Print every entry, word for word, and skip the images.

Stored records
****************************************

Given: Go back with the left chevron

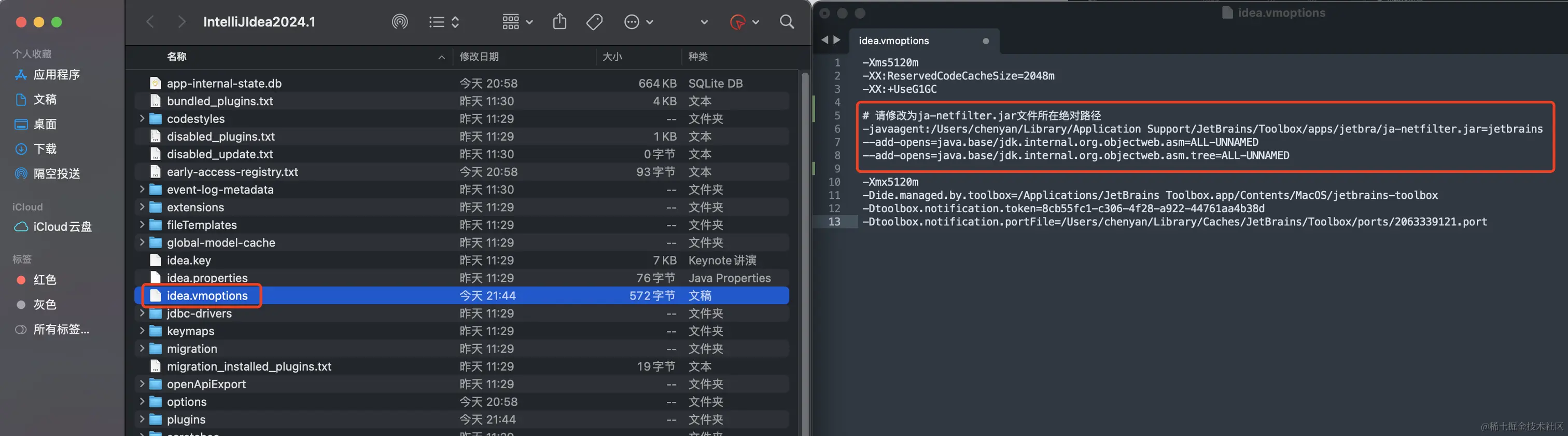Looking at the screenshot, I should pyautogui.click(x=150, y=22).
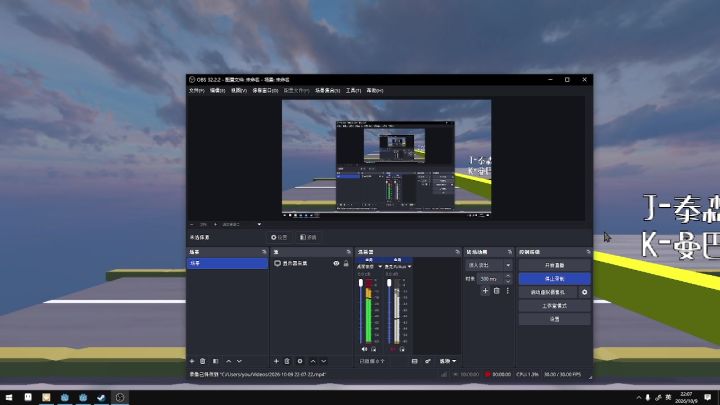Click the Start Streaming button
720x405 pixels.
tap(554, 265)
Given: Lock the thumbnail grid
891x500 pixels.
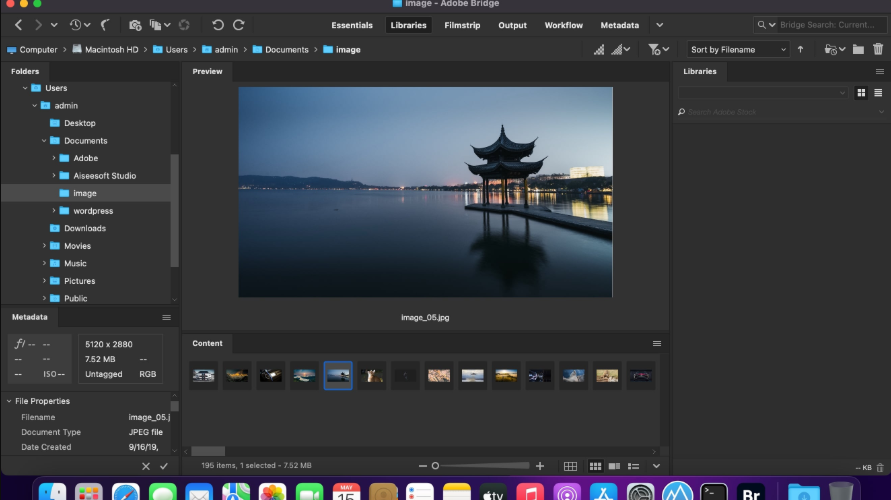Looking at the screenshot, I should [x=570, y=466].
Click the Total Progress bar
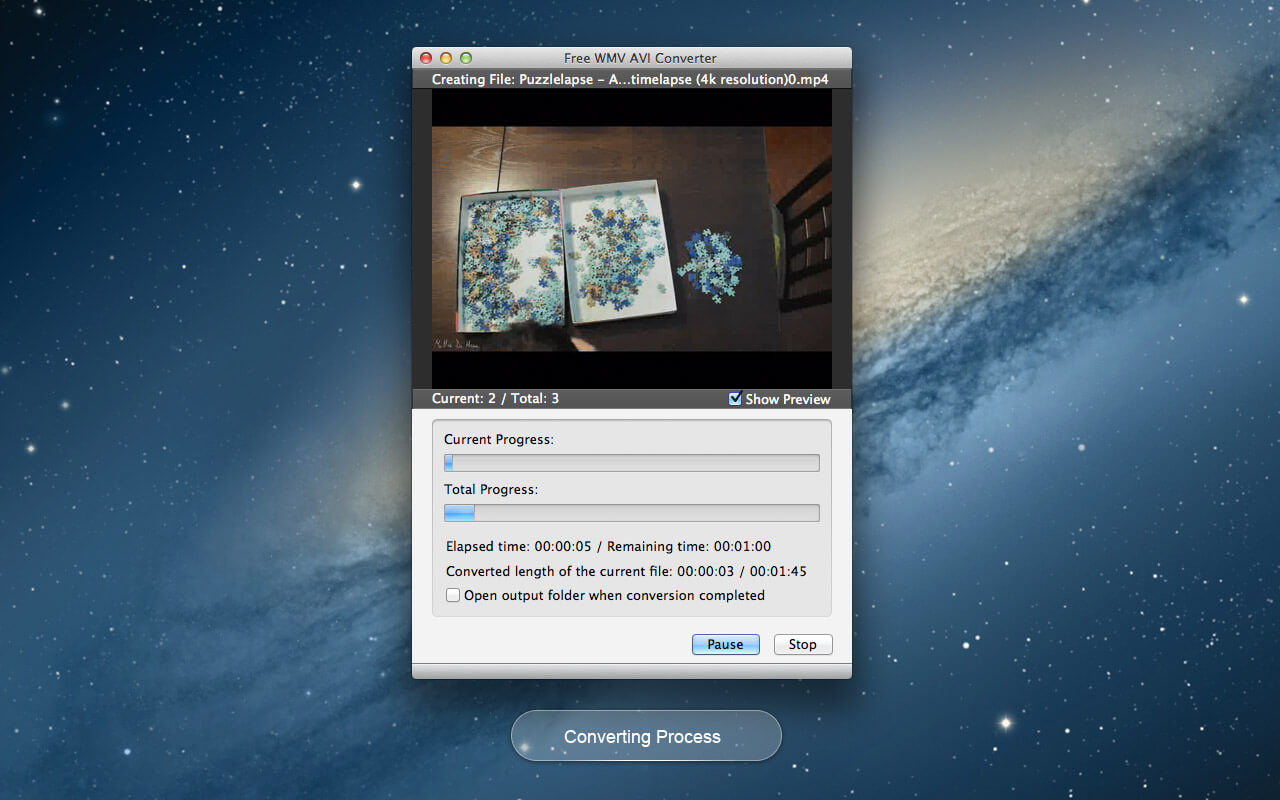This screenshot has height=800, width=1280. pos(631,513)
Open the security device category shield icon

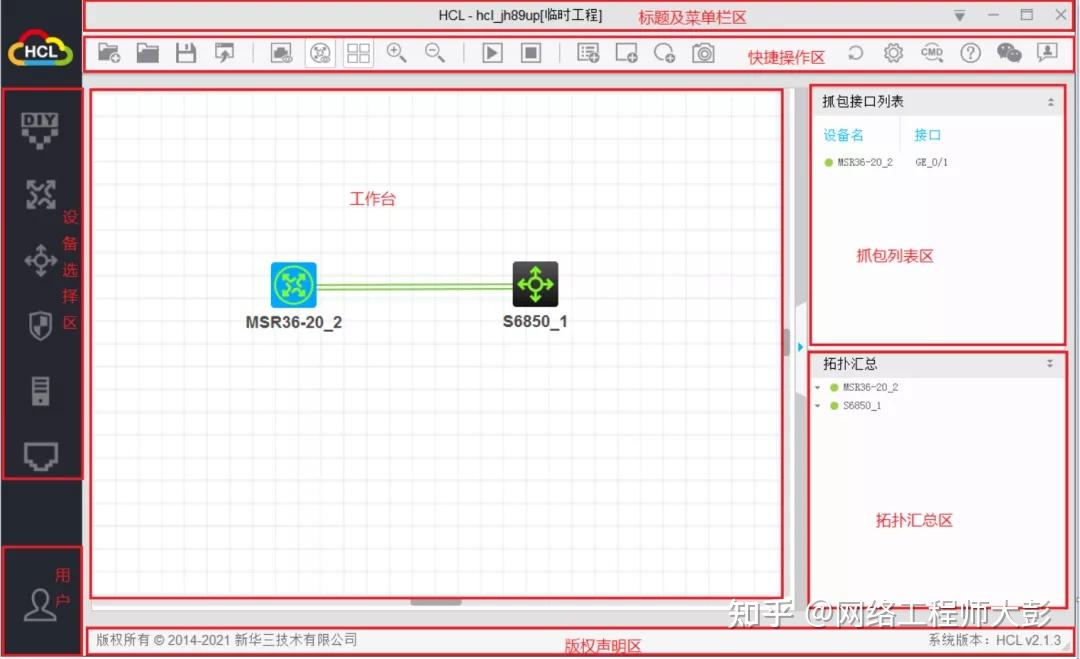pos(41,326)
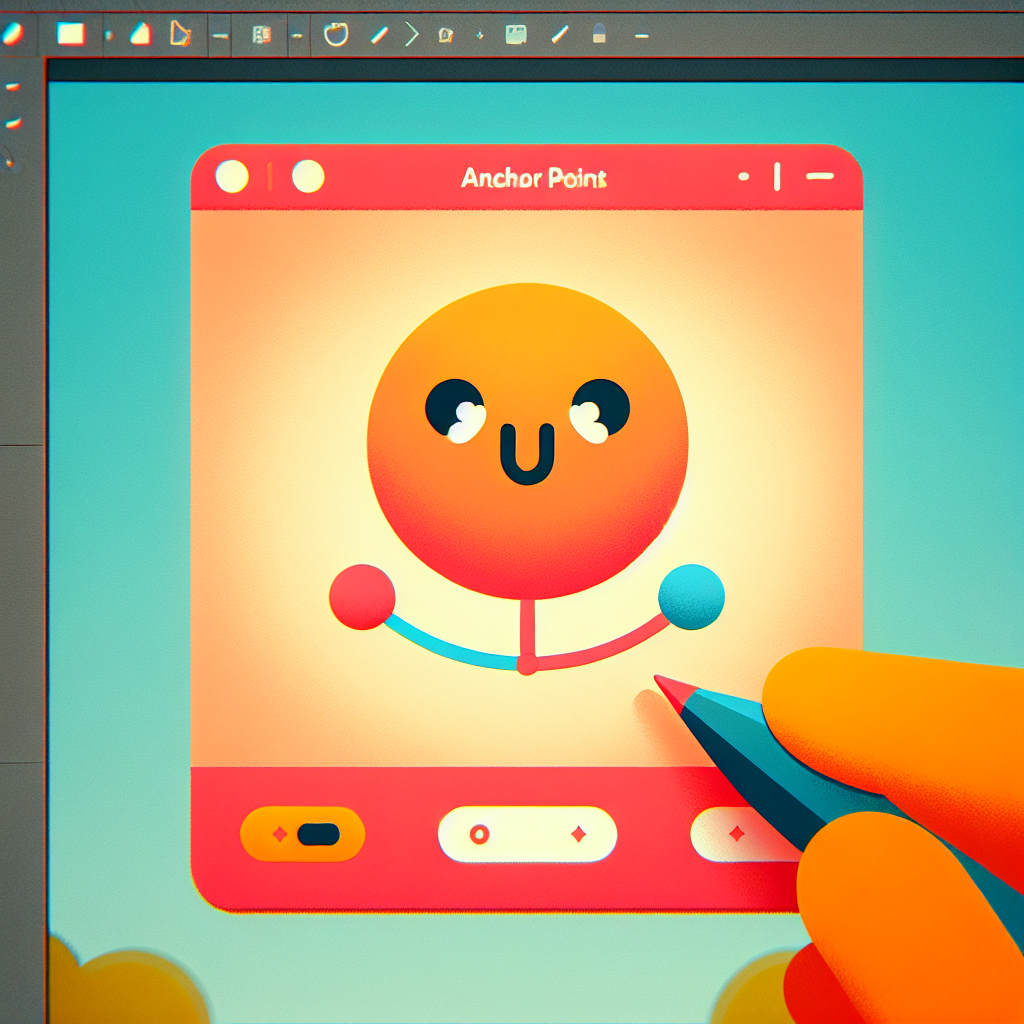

****************************************

* [RESPONSE TO THIS TASK]
Given: Go back with the left chevron

Looking at the screenshot, I should pyautogui.click(x=150, y=22).
Click the Start Streaming button
720x405 pixels.
tap(554, 265)
Given: Lock the thumbnail grid
891x500 pixels.
Looking at the screenshot, I should [x=570, y=466].
Click the Total Progress bar
This screenshot has height=800, width=1280. pos(631,513)
Open the security device category shield icon

pos(41,326)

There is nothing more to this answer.